Semaine de quatre jours, service continu, chasse au gaspillage, prix équitables et soutien à l’écosystème local: le modèle alternatif de Laura Rod a prouvé sa viabilité à Corcelles-le-Jorat (VD).
Une salle de 25 places, deux terrasses, un espace privatisable à l’étage, une épicerie en vrac, quatre chambres d’hôtes et un rendez-vous culturel tous les mois (le prochain avec l’écrivain Blaise Hofmann, le 24 septembre): bienvenue chez Ben Ouais, ce «bistro-boutique-dodo locavore» ouvert le 1er décembre 2022 par Laura Rod, cheffe de cuisine avec diplôme fédéral, coprésidente de Slow Food Suisse, qui s’est associée à son mari Martin, agriculteur, et Fabien Ayer, ingénieur du son en phase de reconversion, pour lancer un établissement d’un genre nouveau à Corcelles-le-Jorat (VD).
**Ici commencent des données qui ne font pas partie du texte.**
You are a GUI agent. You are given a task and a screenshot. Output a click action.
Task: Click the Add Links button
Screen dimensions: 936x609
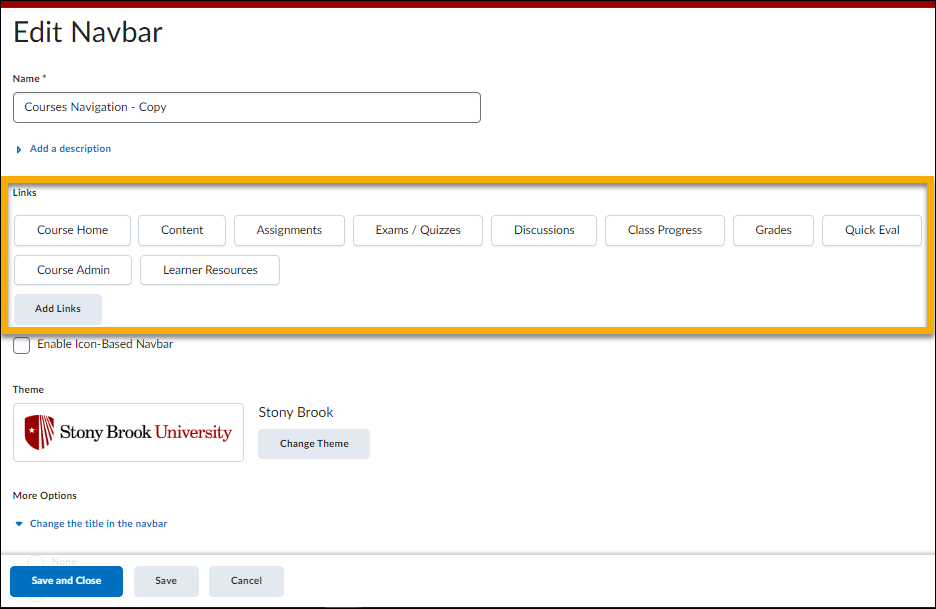click(57, 308)
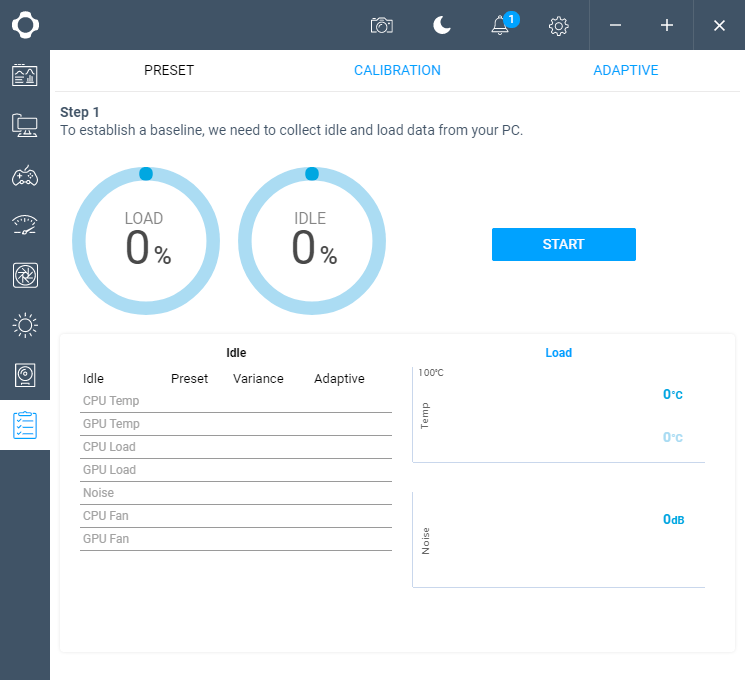Select the gaming controller sidebar icon
Viewport: 745px width, 680px height.
coord(25,176)
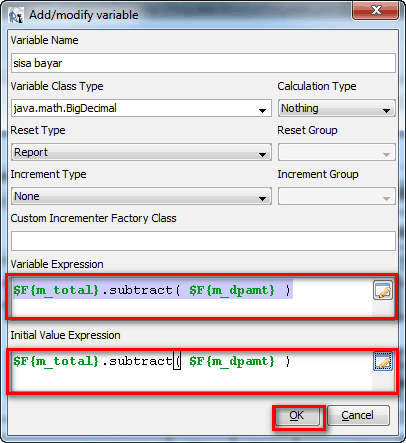Open the Calculation Type dropdown showing Nothing
Image resolution: width=406 pixels, height=443 pixels.
click(337, 108)
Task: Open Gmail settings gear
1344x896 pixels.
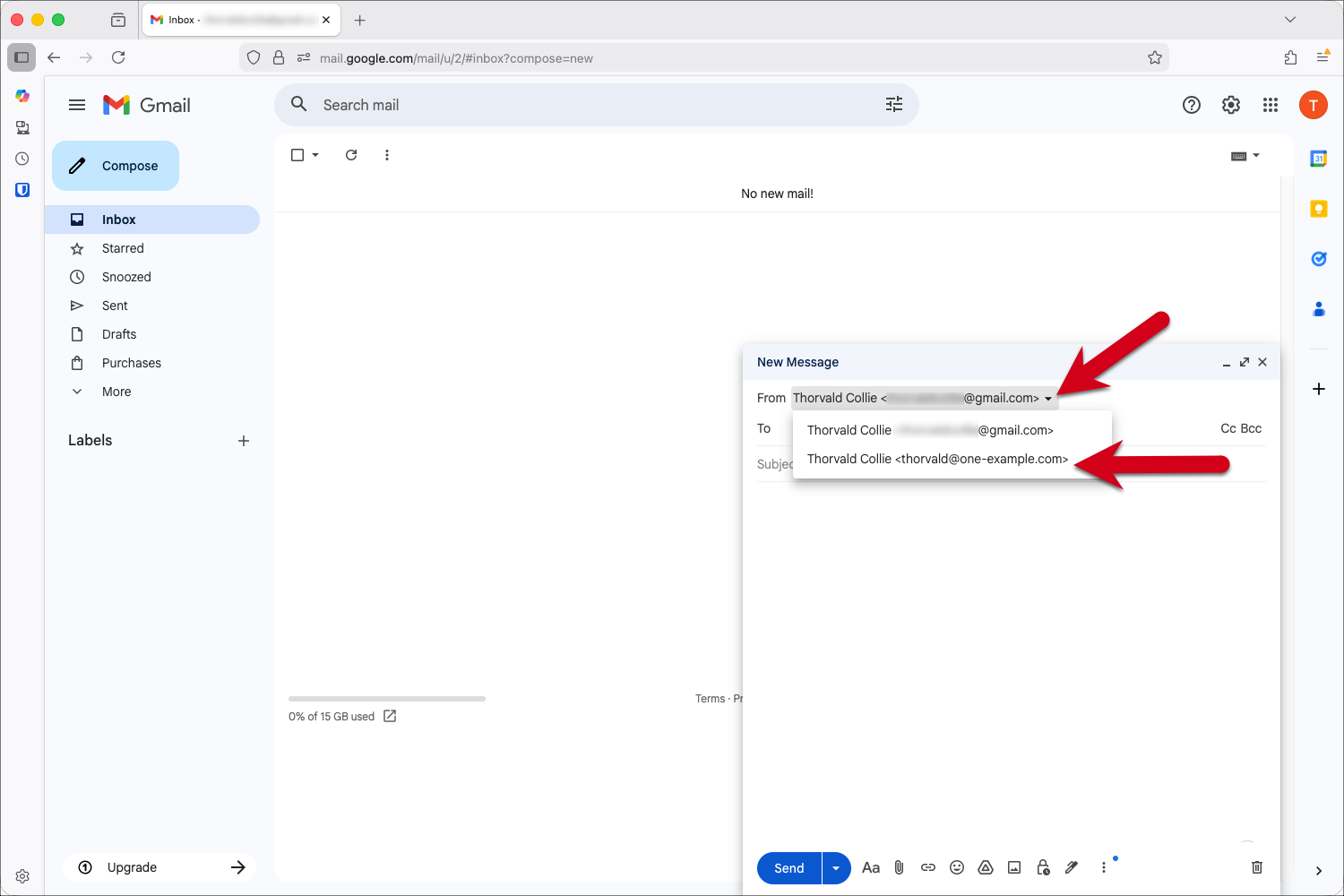Action: point(1231,105)
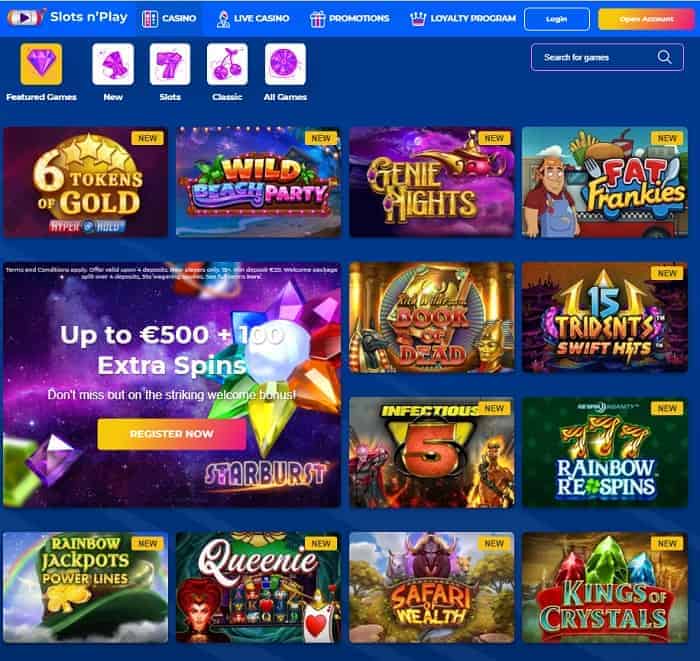Open the Queenie slot thumbnail
This screenshot has width=700, height=661.
258,587
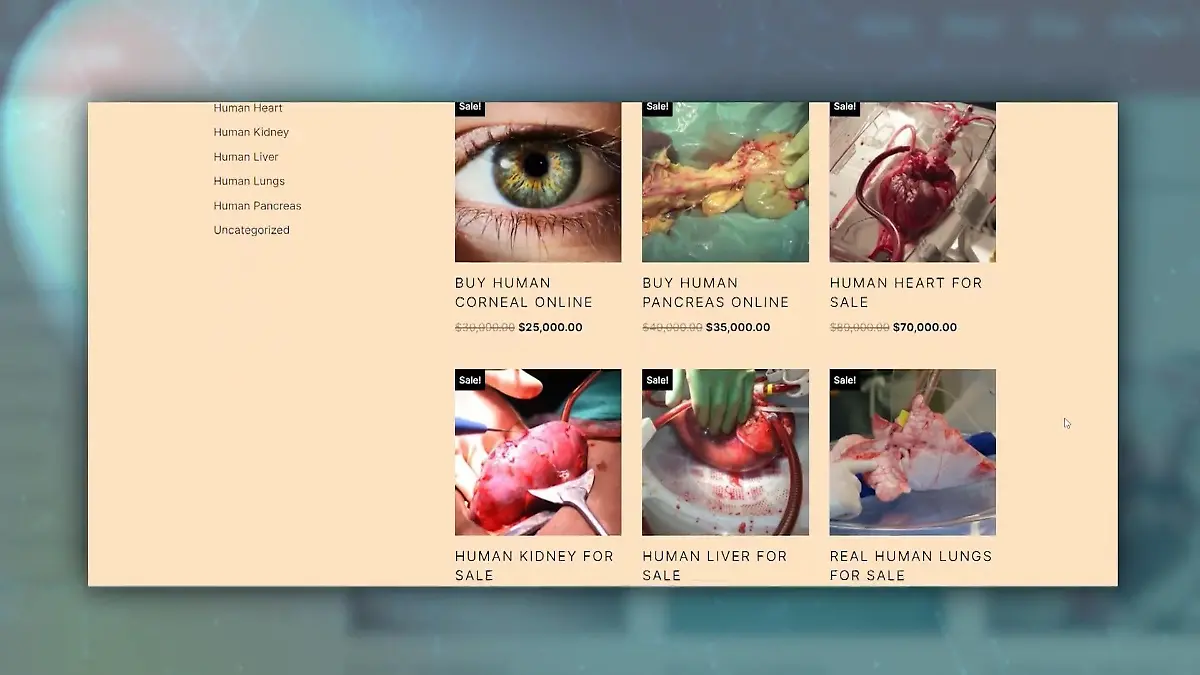Open the "Buy Human Corneal Online" title
1200x675 pixels.
coord(524,292)
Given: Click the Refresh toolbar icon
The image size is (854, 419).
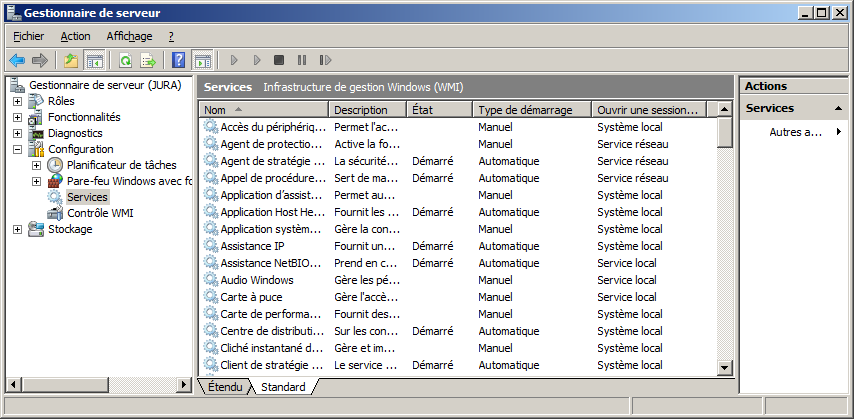Looking at the screenshot, I should pyautogui.click(x=125, y=60).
Particularité de l’entreprise? Elle privilégie les circuits courts en s’approvisionnant auprès des producteurs locaux, dont elle assure dans la boutique attenante au restaurant la promotion des produits qu’elle achète (ici pas de dépôt-vente) et transforme pour le plus grand bonheur de sa clientèle de proximité. «Nous veillons aussi à réduire au maximum le gaspillage alimentaire, qui se limite à 2 % chez nous, en offrant à travers l’épicerie une seconde vie à nos plats cuisinés, et en apprêtant pour nos hôtes les invendus de la boutique», explique la Vaudoise d’origine britannique, formatrice chez Hotel & Gastro Formation à Pully pour les cours interentreprises, et membre de Hotel & Gastro Union.
Laura Rod, cheffe de cuisine avec diplôme fédéral
Un autre mérite de Ben Ouais est d’avoir imaginé un modèle social vertueux, dans l’air du temps, mais que trop peu d’enseignes osent encore implémenter. A Corcelles-le-Jorat, les neuf employés bénéficient de la semaine de quatre jours pour un salaire plein et ils connaissent leur planning deux mois à l’avance, tout en bénéficiant d’une très grande liberté dans la planification de leurs horaires. «Beaucoup de gens m’ont dit que ça ne marcherait pas. Trois mois plus tard, la formule était viable. Au lieu de payer des heures supplémentaires et de surcharger nos collaborateurs, nous avons une équipe élargie qui assure un service en continu, du jeudi au lundi, de 8h à 22h.»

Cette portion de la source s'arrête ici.